# START OF Exercise input

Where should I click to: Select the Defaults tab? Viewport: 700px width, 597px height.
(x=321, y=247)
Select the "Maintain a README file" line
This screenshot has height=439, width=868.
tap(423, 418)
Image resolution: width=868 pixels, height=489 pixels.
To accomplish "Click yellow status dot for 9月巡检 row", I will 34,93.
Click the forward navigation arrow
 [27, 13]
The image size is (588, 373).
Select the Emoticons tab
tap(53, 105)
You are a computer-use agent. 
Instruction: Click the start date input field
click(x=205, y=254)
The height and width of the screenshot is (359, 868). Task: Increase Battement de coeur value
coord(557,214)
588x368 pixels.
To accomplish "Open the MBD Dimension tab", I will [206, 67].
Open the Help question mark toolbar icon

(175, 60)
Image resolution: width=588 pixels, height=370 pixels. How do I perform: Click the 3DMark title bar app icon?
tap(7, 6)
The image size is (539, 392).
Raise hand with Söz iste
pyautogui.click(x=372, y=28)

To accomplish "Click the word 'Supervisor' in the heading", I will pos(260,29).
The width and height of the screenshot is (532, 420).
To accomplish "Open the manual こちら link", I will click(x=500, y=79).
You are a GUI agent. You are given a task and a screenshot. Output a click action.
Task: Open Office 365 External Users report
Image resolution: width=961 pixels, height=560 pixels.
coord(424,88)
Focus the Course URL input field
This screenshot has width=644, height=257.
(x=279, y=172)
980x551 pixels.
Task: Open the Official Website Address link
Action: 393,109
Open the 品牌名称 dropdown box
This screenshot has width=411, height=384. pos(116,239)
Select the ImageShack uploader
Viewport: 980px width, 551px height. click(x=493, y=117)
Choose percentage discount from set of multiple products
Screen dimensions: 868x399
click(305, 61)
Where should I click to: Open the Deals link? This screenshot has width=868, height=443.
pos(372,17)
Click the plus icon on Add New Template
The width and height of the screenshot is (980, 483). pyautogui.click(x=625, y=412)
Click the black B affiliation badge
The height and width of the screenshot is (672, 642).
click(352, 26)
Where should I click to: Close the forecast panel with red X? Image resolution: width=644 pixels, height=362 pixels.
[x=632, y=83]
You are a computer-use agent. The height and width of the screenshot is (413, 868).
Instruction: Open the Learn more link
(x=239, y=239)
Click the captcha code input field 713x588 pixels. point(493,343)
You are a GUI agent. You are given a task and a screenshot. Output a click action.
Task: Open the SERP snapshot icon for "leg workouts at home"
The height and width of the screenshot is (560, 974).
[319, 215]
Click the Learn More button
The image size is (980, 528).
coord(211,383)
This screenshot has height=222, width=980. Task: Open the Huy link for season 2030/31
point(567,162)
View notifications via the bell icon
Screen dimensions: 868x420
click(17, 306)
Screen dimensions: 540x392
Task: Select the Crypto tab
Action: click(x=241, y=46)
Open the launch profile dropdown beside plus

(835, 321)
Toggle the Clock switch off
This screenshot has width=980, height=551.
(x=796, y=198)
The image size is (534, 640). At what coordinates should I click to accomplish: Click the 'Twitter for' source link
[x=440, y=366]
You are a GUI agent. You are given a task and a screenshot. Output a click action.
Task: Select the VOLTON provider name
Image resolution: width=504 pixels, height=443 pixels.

# END OF Exercise input

▶ [Work instructions]: List each line of the data above that contains the string "field". Treat the match as case-sensitive.

▶ [Response to this exercise]:
Instruction: Click the start date input field
Focus the Course URL input field
Click the captcha code input field 713x588 pixels. point(493,343)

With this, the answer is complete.